6. Mr Bates reminded me that it was only the First-tier Judge's Article 8 assessment that was in contention and so the dismissal of the asylum claim should stand. He accepted that the judge had made no findings on the evidence of the partner's father and mother but argued that this was not material. That was because the judge did consider in paragraph 61 of the decision the relevant issues under paragraph 117B of the 2002 Act and, in paragraph 66, recorded the fact that the partner, in her own evidence, had stated that if the appellant were removed to Iraq she would go there with him and take their daughter who is not a UK citizen. There would therefore be no interference with family life. Mr Bates also contended that the Immigration Rules could not have applied to the child or the mother who was not settled in UK and so would not come within Section EX.1. of the Rules. He contended that the genuineness of the relationship was not a material issue when the parties had agreed that they would return to Iraq together. Mr Bates also emphasised that the reasons for rejection of the human rights claim were clearly detailed in the refusal of 13th February 2015, which had concluded that the appellant's partner was not an EEA national exercising treaty rights in the United Kingdom and that the parties had not shown that they were in a subsisting relationship for a period of two years.
Conclusions
7. Whilst the grant of permission suggests that the judge did not give consideration to all the available evidence particularly in the form of evidence from the partner's parents and Family Court proceedings, this is not entirely correct. In paragraph 53 of the decision the judge details and considers the relevance of Liverpool County Court orders which, the judge noted, did not refer to the appellant as the father of the child. The judge was entitled to conclude, from those orders, that the parties had not been in a subsisting marriage for all but a two week period and was entitled to note the serious allegations and counter-allegations made against each adult party to the proceedings even if the claims appear not to have been pursued.

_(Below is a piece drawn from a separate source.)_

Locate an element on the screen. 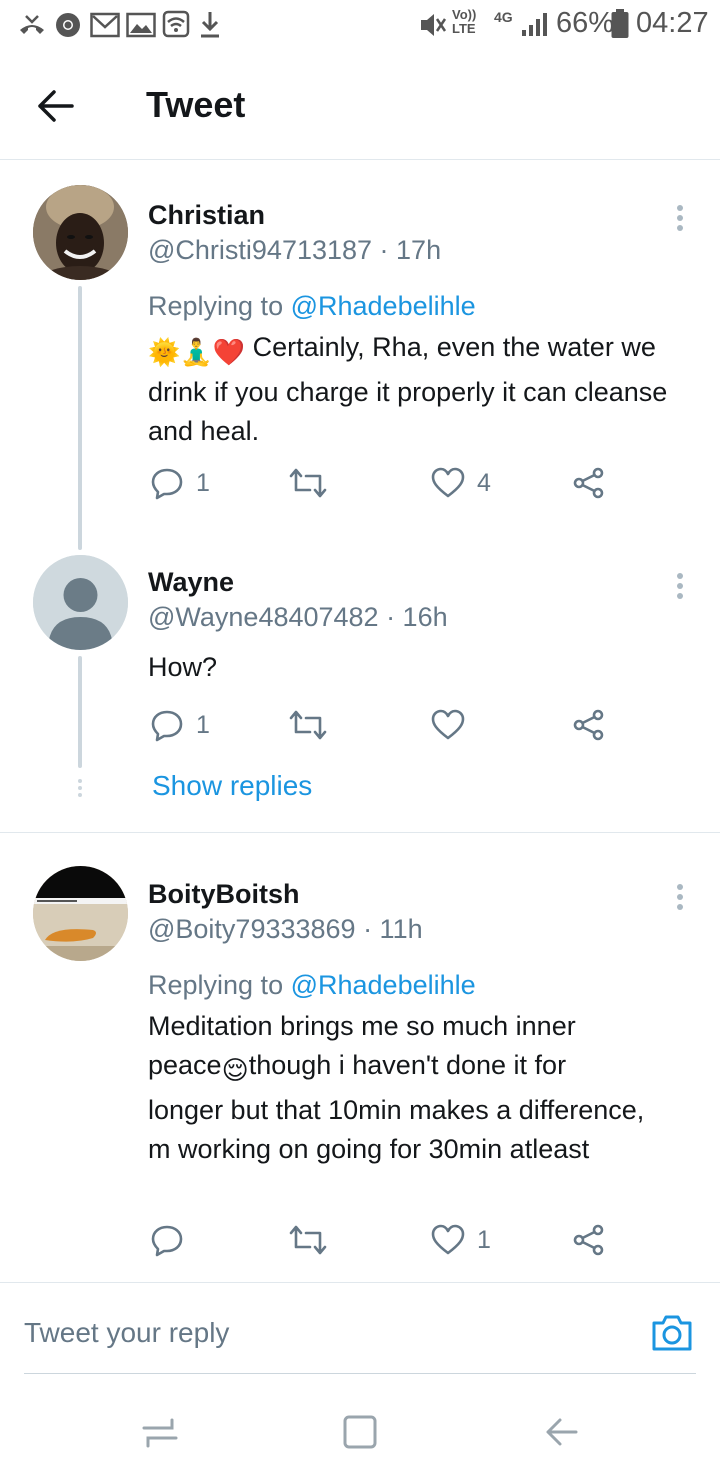 This screenshot has width=720, height=1480. gmail-icon is located at coordinates (105, 25).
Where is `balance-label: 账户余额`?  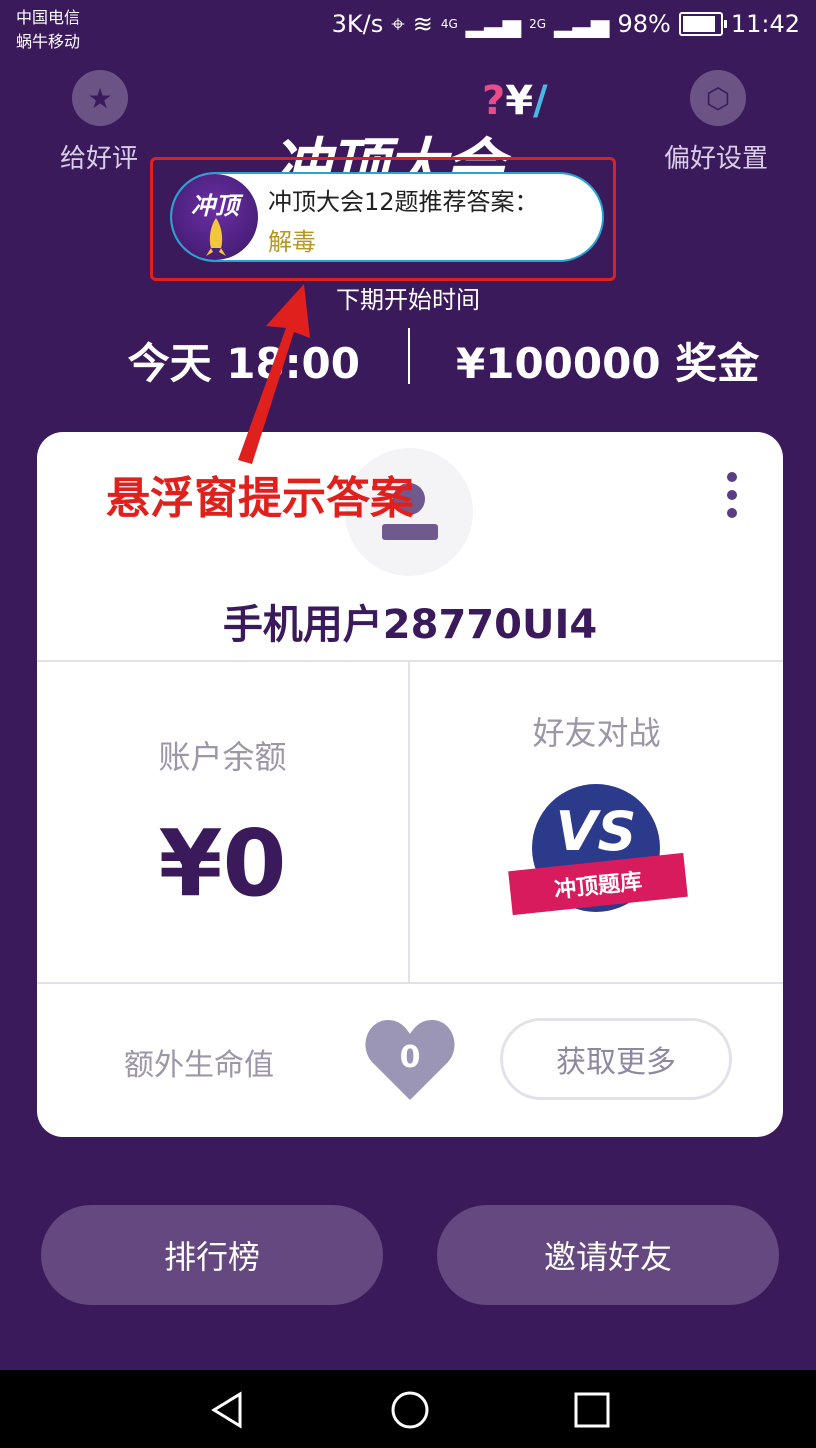
balance-label: 账户余额 is located at coordinates (222, 757).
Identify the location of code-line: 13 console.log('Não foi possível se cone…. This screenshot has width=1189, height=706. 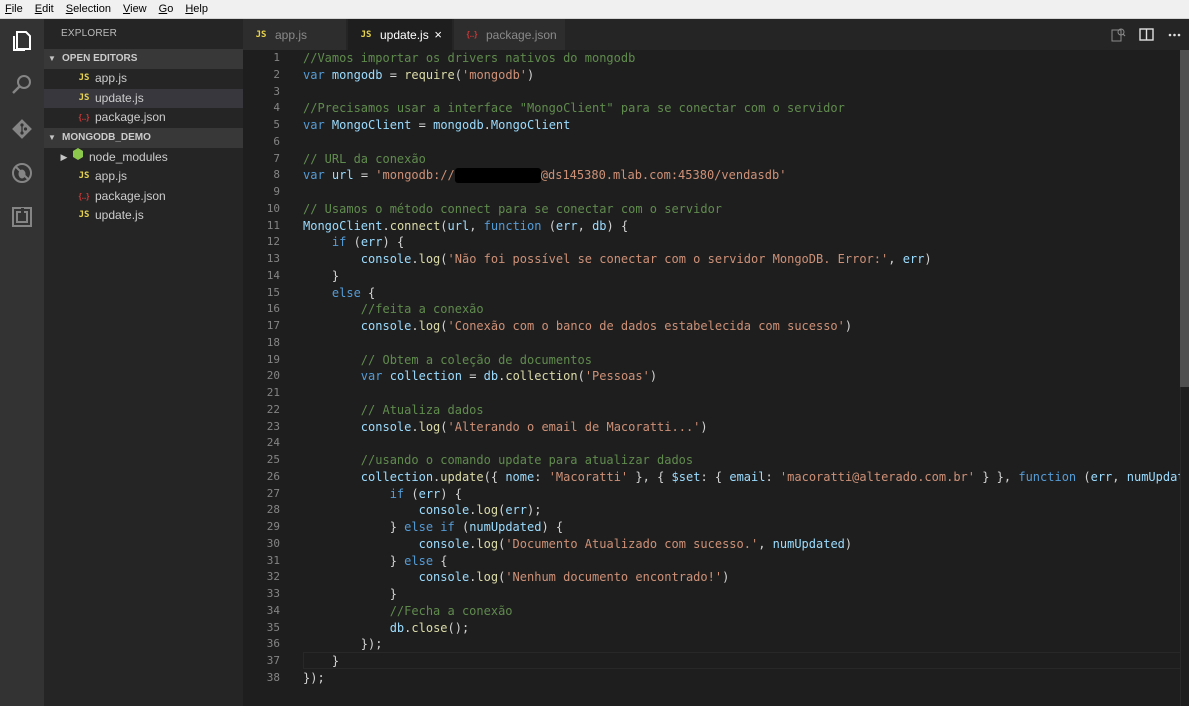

8. I have noted from the judge's Record of Proceedings, that he did hear brief evidence from the partner's father. However, I conclude that the judge's failure to refer to that evidence or documentary evidence from the mother is not material when, for the purpose of the judge's examination of private and family life, the partner stated that she would go with the appellant to Iraq and take her daughter with her. On that basis the family would remain together.
9. It is unfortunate that the appellant did not attend the hearing before me in order to comment on issues raised by the respondent. This decision is therefore based upon the submissions of the respondent and my consideration of the detailed and cogently reasoned decision of the judge which, although it reveals the error in relation to witness evidence to which I have referred, does not show it to be a material error such that it should be set aside. In reaching this conclusion I also bear in mind that the appellant's application for leave re-asserts that he is the father of his claimed partner's child but does not contend that the judge erred in his consideration of other evidence relating to the genuineness and subsistence of his relationship.
Notice of Decision
The decision of the First-tier Tribunal does not show a material error on a point of law and shall stand.
Anonymity
I refer to the anonymity direction made at the beginning of this decision.